# [SOLVED] Computer won't read Mini SD Card



## jg122193

Hello, I got a problem with two of my Micro SD Cards. For some reason my computer won't read them, and they were working fine a couple weeks ago. I have two 1 GB Mini SD Cards that I use to put songs on my phone one is Samsung and the other is KINGMAX. I have two adapters as well one is a USB and the other is a Card adapter. Both cards worked on both adapters just fine. When I plug the USB adapter with the micro SD card in it nothing shows up in My Computer. I went to Device Manager and under the Universal Serial Bus Controllers there's an Unknown Device in the list. I open the Device Properties and under the Status it says, "No drivers are installed for this device." I tried searching for the driver online but haven't found one yet. I've also tried it on another computer and it says the same thing. The cards aren't password protected and the lock switch is unlocked.

I've looked all over the internet for help but haven't come across any useful information. If any one has any suggestions please reply. Thanks


----------



## JimE

*Re: Computer won't read Mini SD Card*

If you are getting the same results on two different computers...it's likely not a computer issue.

Do the cards still work in the phone? If so, try using the phone to format the cards.


----------



## jg122193

*Re: Computer won't read Mini SD Card*

The content in the cards shows up on my phone but I don't think my phone has the capability to format the micro sd card. It's an Lg Vu.


----------



## jg122193

*Re: Computer won't read Mini SD Card*

I just formatted the micro sd card on a Nokia and it didn't fix the problem. Any other suggestions?

> **Written exercise 1**:
In the records, change "Currency" to "Language" throughout the stretch from the line containing "Screen dimensions: 1374x651" through the line containing "point(825,647)", leaving everything else as it is. Give only those lines, without the pictures.

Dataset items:
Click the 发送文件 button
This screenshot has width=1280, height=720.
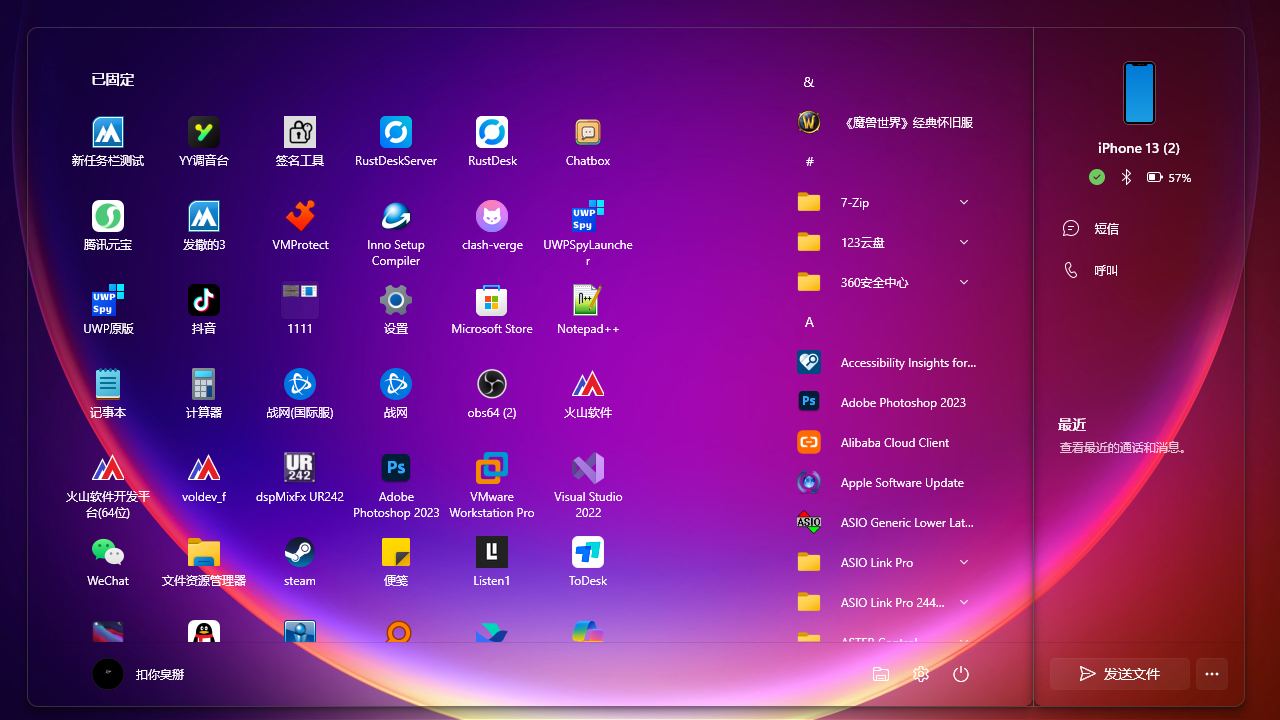pos(1119,674)
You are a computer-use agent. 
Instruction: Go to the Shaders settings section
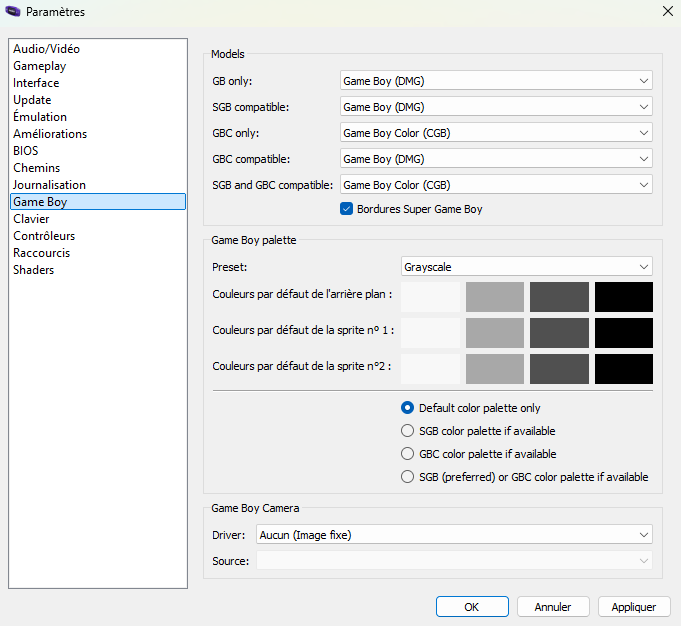pyautogui.click(x=34, y=270)
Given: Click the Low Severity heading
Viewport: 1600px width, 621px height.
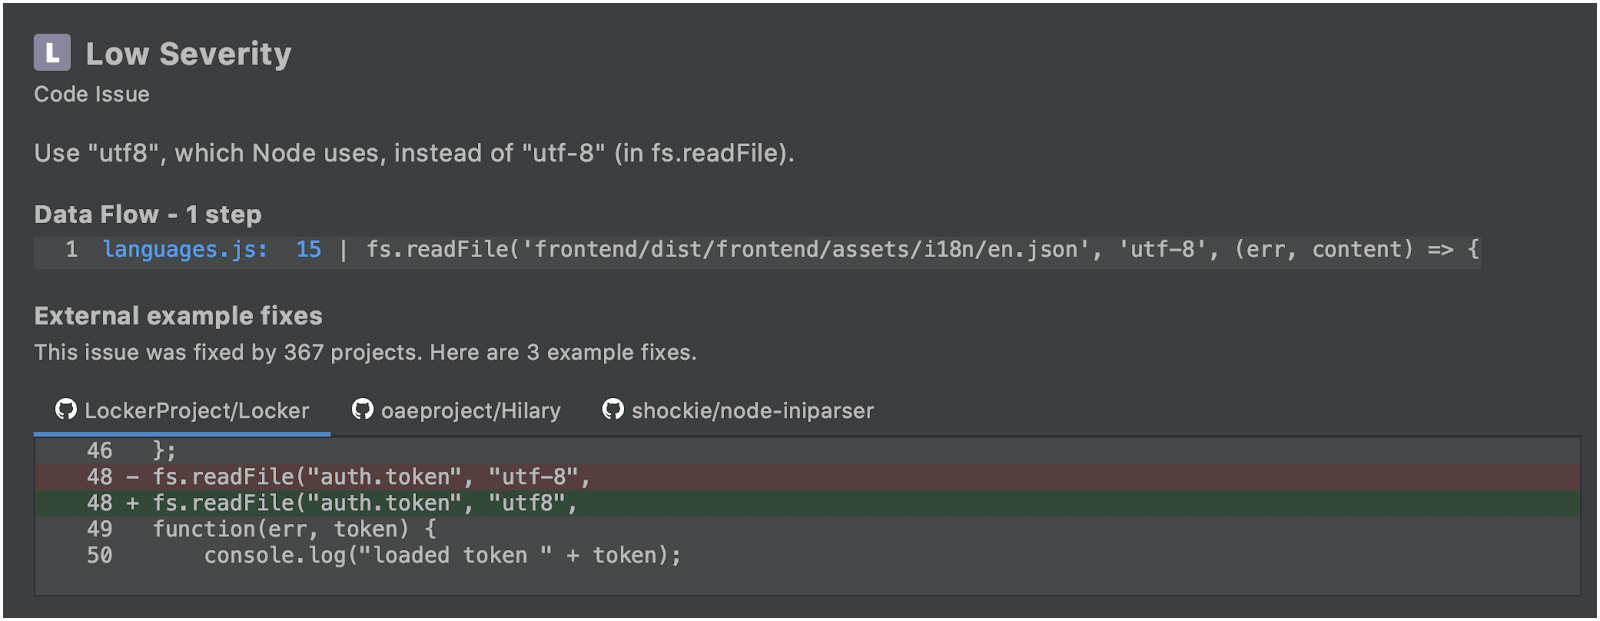Looking at the screenshot, I should coord(188,54).
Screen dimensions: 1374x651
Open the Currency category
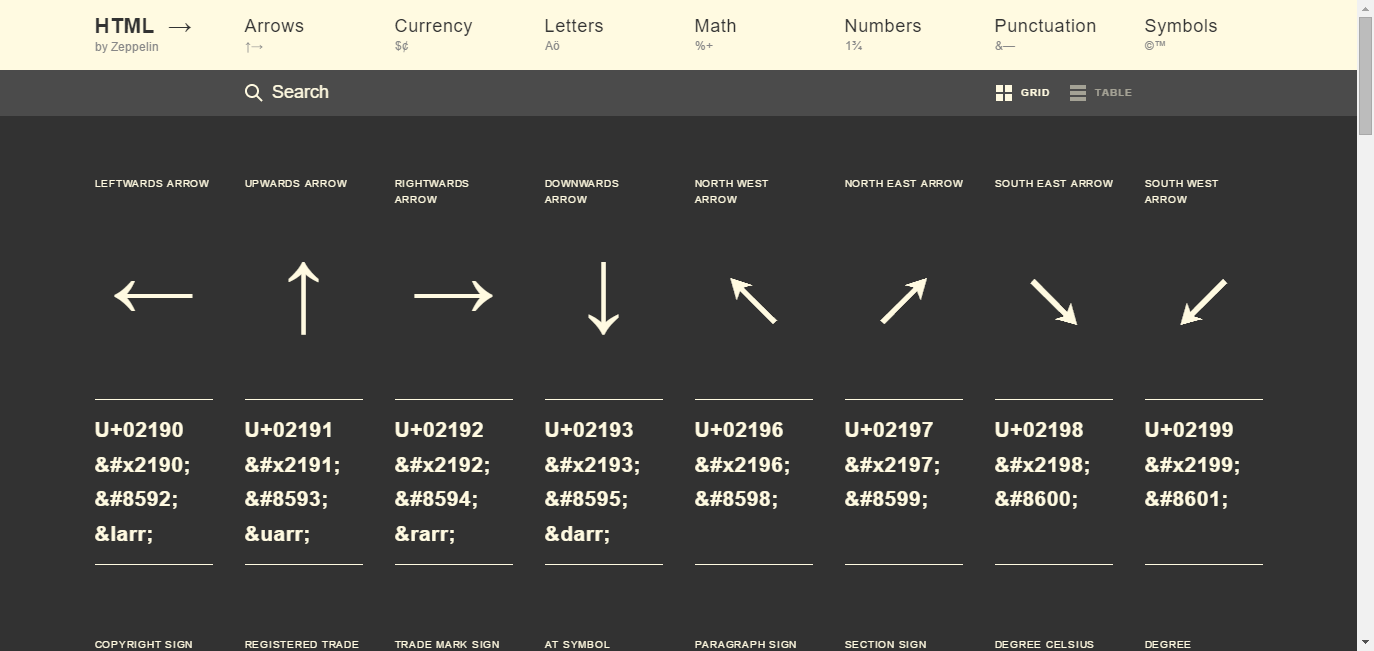click(433, 33)
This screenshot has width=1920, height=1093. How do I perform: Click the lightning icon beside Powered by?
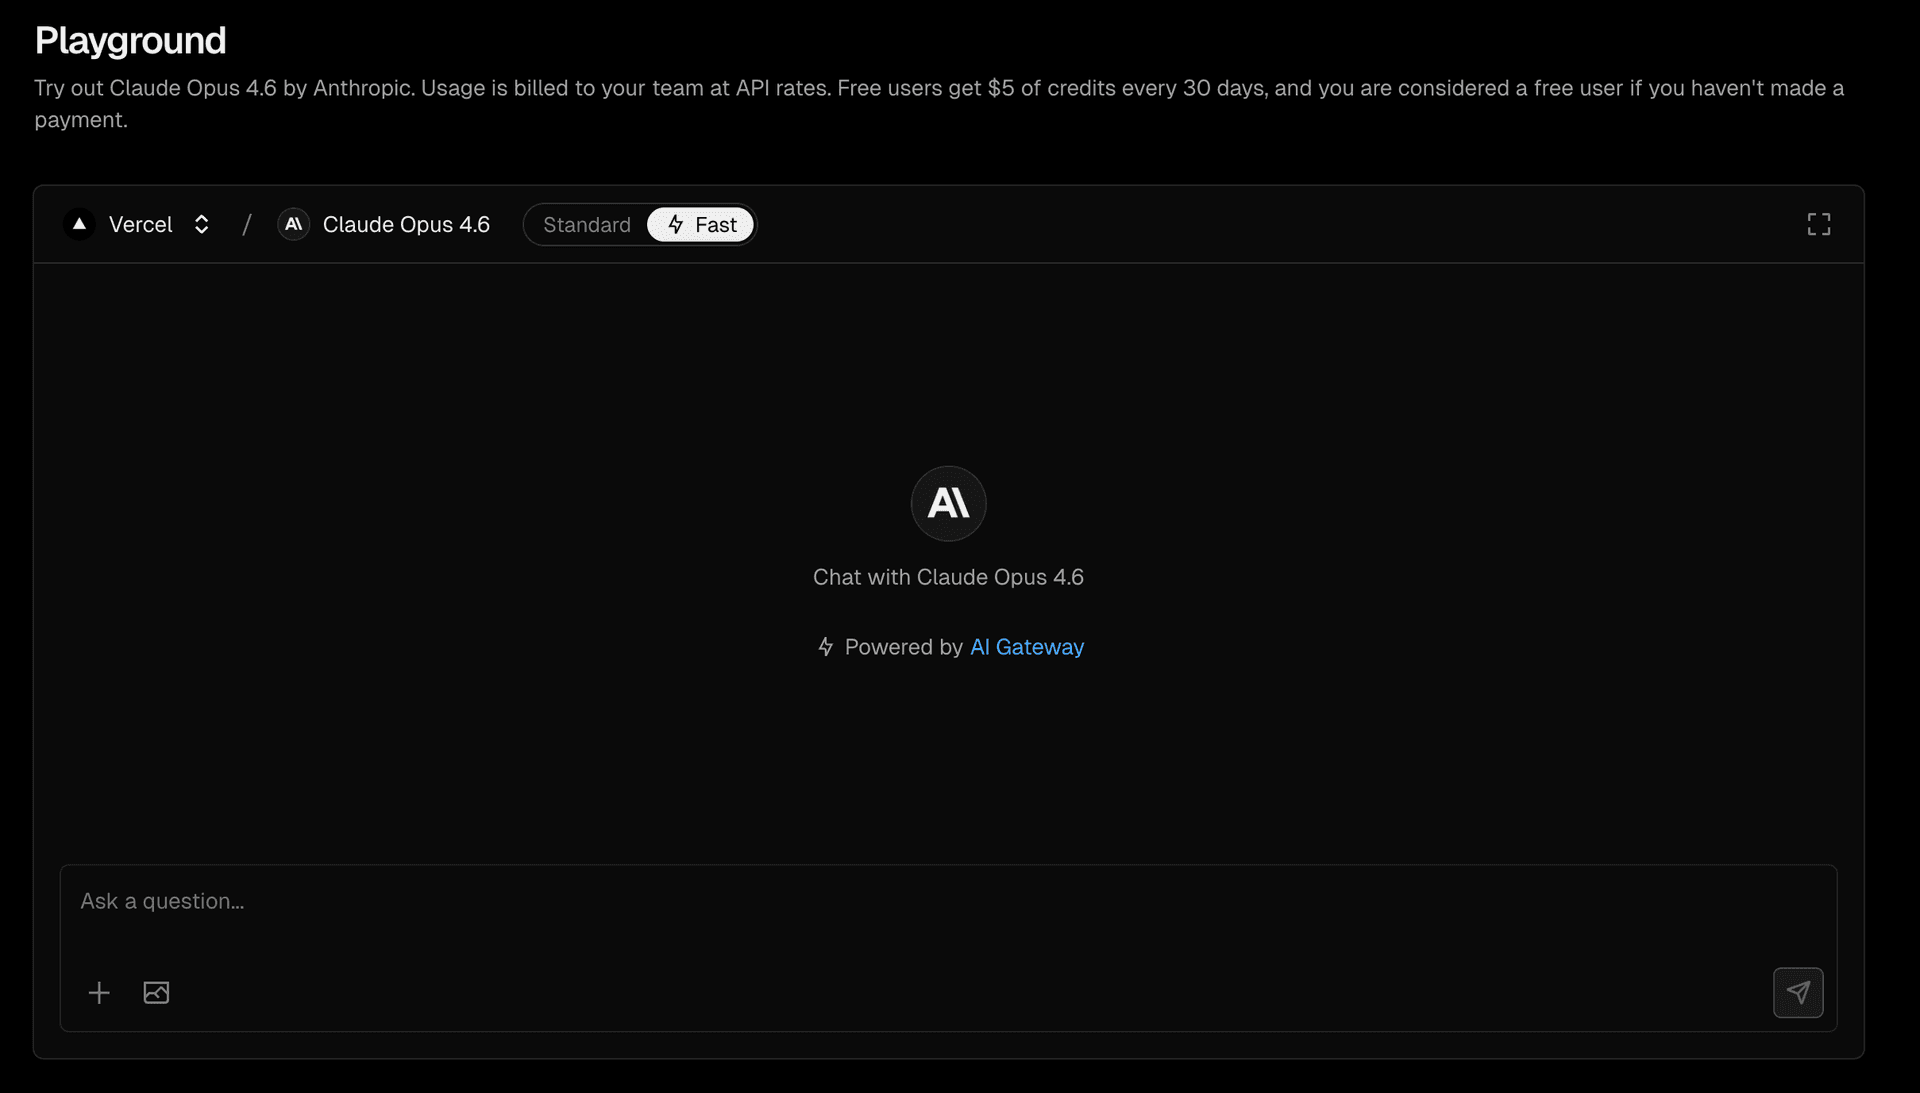point(825,647)
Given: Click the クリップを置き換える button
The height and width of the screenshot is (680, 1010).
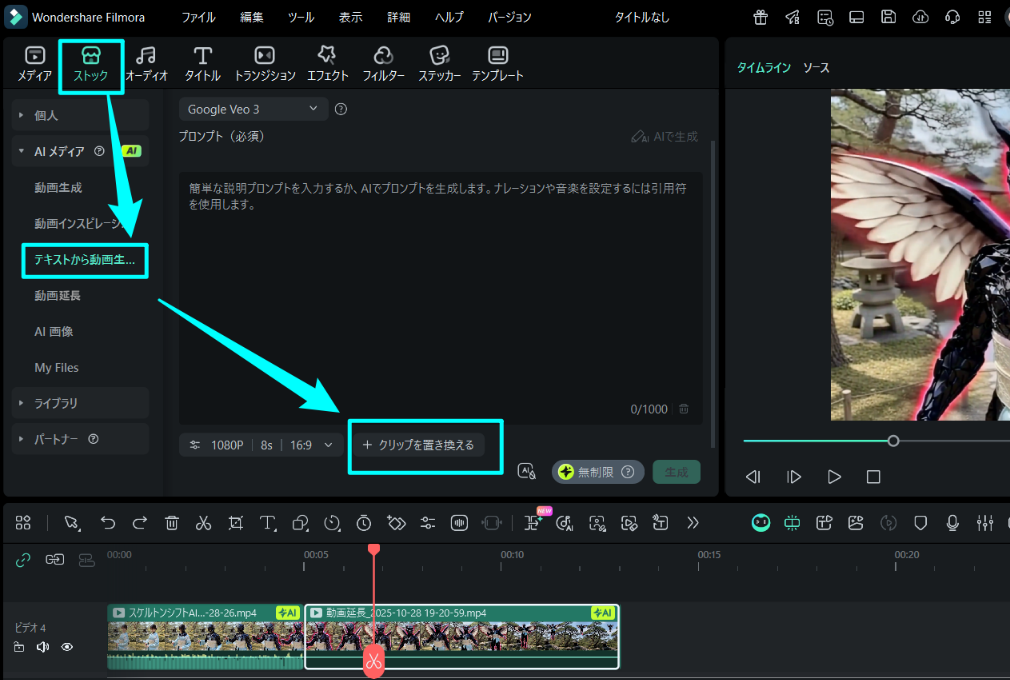Looking at the screenshot, I should point(418,445).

> **Written exercise 2**:
Repeat word for word the stretch of the forum thread from "Hello, I got" through "switch is unlocked.".

> **Full output 1**:
Screen dimensions: 1374x651
Open the Language category
click(433, 33)
This screenshot has width=1920, height=1093. How do I perform: Click the lightning icon beside Powered by?
point(825,647)

> **Full output 2**:
Hello, I got a problem with two of my Micro SD Cards. For some reason my computer won't read them, and they were working fine a couple weeks ago. I have two 1 GB Mini SD Cards that I use to put songs on my phone one is Samsung and the other is KINGMAX. I have two adapters as well one is a USB and the other is a Card adapter. Both cards worked on both adapters just fine. When I plug the USB adapter with the micro SD card in it nothing shows up in My Computer. I went to Device Manager and under the Universal Serial Bus Controllers there's an Unknown Device in the list. I open the Device Properties and under the Status it says, "No drivers are installed for this device." I tried searching for the driver online but haven't found one yet. I've also tried it on another computer and it says the same thing. The cards aren't password protected and the lock switch is unlocked.